Soilborne pathogen resistance and agronomic performance of tobacco DMR6 mutant lines and hybrids

Abstract

Induction of deleterious mutations in pathogen susceptibility genes may provide a route for increasing levels of disease resistance in cultivated tobacco (Nicotiana tabacum L.). In other species, mutations in DMR6 genes have been demonstrated to have the effect of increasing salicylic acid levels with corresponding activation of systemic acquired resistance. In this research, gene editing was used to create deleterious mutant alleles of DMR6 genes at two loci in the tobacco genome. In anticipation of potential adverse effects such as reduced plant productivity caused by mutations in members of this gene family, different genetic combinations of mutant alleles were established in five recipient genotypes, including those with genetic potential for increased leaf number. Relative to wild-type control lines, double homozygous DMR6 mutants exhibited significantly improved and impressive resistance to black shank and bacterial wilt caused by economically important soilborne pathogens Phytophthora nicotianae and Ralstonia solanacearum, respectively. This mutant combination was associated with late-season physiological leaf spotting prior to harvesting, however, resulting in significantly reduced cured leaf yields. Improved resistance of single homozygous mutants was inconsistent across recipient genotypes.

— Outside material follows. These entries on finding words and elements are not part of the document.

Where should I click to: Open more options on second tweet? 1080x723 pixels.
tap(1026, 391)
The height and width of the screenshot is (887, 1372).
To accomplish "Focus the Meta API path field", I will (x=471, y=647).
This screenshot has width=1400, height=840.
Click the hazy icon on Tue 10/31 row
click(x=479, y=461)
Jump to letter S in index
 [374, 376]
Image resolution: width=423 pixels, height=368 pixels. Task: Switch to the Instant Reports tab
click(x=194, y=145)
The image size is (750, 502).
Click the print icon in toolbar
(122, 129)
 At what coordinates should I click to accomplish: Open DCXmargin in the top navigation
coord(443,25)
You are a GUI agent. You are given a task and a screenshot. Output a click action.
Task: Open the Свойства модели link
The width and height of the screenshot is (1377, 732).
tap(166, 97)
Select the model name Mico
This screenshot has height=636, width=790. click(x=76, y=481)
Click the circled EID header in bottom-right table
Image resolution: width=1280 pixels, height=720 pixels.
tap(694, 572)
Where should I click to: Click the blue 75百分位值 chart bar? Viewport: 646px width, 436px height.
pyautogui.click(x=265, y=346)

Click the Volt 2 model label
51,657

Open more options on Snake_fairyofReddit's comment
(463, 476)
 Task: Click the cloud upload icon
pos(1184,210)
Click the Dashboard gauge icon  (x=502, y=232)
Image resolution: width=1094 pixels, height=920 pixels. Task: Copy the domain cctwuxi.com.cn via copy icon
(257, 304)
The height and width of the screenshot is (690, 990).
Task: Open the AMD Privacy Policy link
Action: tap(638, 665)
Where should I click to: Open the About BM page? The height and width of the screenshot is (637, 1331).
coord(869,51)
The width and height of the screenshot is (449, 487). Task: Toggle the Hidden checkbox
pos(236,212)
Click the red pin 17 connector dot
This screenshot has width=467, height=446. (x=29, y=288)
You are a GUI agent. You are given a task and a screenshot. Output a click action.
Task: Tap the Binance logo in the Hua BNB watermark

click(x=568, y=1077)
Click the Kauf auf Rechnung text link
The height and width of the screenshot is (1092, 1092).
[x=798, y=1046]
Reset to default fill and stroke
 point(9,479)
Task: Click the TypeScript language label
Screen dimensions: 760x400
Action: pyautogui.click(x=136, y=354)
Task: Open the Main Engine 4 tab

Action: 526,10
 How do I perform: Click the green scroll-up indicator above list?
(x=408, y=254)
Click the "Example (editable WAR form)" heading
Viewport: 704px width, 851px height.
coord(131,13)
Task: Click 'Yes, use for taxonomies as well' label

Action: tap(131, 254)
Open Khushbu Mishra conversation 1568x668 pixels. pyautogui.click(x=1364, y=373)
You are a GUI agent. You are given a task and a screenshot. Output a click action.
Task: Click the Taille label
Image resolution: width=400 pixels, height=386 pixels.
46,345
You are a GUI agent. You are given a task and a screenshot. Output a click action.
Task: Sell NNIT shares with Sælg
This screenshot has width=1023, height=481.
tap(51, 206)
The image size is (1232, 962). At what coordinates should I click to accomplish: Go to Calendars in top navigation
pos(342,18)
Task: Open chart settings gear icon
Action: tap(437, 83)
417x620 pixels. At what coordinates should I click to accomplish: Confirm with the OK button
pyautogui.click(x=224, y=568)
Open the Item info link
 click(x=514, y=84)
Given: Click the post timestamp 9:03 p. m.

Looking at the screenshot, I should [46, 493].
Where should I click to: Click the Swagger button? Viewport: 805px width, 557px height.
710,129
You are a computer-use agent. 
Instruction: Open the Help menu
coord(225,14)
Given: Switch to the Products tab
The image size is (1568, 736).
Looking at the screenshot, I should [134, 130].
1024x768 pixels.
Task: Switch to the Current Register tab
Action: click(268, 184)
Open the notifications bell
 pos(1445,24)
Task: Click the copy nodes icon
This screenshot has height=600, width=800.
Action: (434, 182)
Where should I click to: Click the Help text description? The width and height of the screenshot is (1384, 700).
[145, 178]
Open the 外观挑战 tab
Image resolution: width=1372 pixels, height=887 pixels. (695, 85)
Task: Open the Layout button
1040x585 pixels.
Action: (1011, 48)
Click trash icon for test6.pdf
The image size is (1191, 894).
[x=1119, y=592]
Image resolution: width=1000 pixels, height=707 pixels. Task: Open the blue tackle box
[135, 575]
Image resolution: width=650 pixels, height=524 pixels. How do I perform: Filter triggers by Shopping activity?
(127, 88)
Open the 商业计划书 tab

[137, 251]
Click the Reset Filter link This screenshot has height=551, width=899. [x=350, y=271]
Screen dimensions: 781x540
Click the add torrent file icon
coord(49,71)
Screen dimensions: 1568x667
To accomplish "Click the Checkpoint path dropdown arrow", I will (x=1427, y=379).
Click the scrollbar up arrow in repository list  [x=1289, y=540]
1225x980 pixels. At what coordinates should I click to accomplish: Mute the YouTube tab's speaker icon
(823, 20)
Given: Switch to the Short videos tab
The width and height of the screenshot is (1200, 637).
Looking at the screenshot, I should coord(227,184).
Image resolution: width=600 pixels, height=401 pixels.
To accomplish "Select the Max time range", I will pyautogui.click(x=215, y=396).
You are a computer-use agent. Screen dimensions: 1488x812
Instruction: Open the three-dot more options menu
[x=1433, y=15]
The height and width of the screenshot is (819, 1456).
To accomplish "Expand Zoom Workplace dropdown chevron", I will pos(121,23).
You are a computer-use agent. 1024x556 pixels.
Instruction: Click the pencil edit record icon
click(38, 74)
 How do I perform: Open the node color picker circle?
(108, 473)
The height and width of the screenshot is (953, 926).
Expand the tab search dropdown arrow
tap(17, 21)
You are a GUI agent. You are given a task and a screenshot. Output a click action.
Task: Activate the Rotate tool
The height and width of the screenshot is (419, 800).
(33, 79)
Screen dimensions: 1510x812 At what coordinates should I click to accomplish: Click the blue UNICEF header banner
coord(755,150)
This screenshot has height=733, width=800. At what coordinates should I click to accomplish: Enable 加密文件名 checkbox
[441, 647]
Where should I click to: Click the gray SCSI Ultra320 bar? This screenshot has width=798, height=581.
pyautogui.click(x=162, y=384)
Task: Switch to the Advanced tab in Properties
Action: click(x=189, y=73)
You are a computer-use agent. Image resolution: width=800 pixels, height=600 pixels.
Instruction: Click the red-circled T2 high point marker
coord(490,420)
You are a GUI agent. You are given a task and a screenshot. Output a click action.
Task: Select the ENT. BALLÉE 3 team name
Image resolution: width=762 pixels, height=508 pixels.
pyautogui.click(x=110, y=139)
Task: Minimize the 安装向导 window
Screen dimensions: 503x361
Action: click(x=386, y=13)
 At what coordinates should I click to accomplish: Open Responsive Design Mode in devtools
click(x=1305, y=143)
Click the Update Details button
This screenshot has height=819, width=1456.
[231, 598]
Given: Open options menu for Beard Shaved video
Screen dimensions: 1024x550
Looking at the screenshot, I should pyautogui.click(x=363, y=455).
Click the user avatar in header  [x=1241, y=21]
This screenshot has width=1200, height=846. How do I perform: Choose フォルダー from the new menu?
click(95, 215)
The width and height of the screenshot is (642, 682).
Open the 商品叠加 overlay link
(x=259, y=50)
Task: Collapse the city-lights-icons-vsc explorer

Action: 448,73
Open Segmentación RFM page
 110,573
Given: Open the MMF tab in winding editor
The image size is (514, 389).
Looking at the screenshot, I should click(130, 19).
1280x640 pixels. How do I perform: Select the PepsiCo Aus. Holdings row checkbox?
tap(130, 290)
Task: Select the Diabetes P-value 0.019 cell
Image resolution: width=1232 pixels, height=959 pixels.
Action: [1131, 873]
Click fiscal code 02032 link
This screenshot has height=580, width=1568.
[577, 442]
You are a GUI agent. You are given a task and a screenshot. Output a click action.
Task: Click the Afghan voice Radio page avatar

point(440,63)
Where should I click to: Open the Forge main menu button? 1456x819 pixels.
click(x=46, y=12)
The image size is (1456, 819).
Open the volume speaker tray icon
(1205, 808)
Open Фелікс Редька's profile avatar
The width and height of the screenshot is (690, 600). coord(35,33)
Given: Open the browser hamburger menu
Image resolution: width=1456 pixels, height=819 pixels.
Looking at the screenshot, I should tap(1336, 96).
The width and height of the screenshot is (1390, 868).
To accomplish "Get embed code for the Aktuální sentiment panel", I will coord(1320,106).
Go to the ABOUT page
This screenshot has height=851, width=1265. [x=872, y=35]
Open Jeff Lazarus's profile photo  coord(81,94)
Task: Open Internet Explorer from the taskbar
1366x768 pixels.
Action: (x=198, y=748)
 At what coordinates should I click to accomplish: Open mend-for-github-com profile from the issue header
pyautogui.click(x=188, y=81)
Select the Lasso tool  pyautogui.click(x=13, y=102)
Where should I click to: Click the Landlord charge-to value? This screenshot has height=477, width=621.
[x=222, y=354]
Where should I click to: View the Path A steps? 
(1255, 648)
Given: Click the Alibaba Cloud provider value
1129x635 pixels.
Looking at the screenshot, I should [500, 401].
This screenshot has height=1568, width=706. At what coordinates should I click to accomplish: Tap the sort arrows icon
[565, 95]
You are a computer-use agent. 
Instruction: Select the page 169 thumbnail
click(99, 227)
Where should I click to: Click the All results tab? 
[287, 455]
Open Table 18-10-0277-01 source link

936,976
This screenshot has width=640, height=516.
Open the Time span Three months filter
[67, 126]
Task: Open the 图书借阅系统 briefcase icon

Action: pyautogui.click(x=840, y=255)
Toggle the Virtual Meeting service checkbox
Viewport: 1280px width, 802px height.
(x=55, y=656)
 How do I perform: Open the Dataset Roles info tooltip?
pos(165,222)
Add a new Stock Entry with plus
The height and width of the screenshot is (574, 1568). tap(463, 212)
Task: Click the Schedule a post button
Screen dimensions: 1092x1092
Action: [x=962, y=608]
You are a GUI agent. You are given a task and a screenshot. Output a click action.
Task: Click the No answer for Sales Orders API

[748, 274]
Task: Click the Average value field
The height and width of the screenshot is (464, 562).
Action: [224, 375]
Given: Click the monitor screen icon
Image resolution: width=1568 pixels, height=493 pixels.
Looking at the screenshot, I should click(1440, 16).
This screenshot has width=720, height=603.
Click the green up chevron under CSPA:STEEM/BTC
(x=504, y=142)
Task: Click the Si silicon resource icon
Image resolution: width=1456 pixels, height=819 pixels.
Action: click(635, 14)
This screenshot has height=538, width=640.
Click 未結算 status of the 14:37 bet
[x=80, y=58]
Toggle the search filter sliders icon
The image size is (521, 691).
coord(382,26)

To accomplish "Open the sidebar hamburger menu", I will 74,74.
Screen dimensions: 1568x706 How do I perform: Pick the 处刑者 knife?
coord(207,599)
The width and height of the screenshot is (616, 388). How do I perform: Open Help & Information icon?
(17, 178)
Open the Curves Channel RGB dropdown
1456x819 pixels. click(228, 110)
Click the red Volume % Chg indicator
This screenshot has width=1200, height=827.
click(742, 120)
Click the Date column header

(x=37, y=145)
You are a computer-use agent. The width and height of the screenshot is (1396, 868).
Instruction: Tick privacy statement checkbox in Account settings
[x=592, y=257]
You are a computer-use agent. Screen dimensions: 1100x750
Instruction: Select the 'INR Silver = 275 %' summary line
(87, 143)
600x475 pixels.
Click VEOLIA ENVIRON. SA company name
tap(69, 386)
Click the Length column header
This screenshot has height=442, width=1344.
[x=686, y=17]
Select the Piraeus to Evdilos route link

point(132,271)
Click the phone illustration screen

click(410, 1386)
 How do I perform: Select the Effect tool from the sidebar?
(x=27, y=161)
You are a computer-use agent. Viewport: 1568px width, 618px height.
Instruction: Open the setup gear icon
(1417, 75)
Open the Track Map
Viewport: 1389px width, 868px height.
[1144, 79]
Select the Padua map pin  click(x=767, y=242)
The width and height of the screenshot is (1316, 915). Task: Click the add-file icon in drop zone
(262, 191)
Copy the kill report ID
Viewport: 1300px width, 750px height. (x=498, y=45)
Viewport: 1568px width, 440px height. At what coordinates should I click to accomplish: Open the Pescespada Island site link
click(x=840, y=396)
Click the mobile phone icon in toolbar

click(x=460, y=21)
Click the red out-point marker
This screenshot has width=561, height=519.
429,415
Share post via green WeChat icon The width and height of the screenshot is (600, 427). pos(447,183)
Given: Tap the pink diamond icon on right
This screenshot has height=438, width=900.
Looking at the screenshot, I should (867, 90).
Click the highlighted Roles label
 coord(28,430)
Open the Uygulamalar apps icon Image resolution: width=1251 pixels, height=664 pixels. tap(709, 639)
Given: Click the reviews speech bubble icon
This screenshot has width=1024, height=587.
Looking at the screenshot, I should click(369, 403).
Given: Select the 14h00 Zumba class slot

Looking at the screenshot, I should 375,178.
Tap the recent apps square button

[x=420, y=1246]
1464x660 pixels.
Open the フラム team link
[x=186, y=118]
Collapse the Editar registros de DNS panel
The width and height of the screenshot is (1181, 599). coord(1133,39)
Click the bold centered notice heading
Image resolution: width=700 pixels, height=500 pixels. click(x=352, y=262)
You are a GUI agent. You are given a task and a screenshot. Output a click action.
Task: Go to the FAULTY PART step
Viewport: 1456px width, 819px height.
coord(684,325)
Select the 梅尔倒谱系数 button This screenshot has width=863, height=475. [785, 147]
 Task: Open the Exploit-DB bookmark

Double heterozygous mutant genotypes exhibited greater levels of soilborne pathogen resistance but did not exhibit the leaf spotting characteristic. Although slightly lower yielding than wild-type genotypes, this genetic combination may offer a satisfactory tradeoff for tobacco breeders when considering both improved pathogen resistance and yielding ability. Strategic temporal or spatial modification of DMR6 expression might be pursued to achieve maximal pathogen resistance with minimal corresponding adverse effects in this species.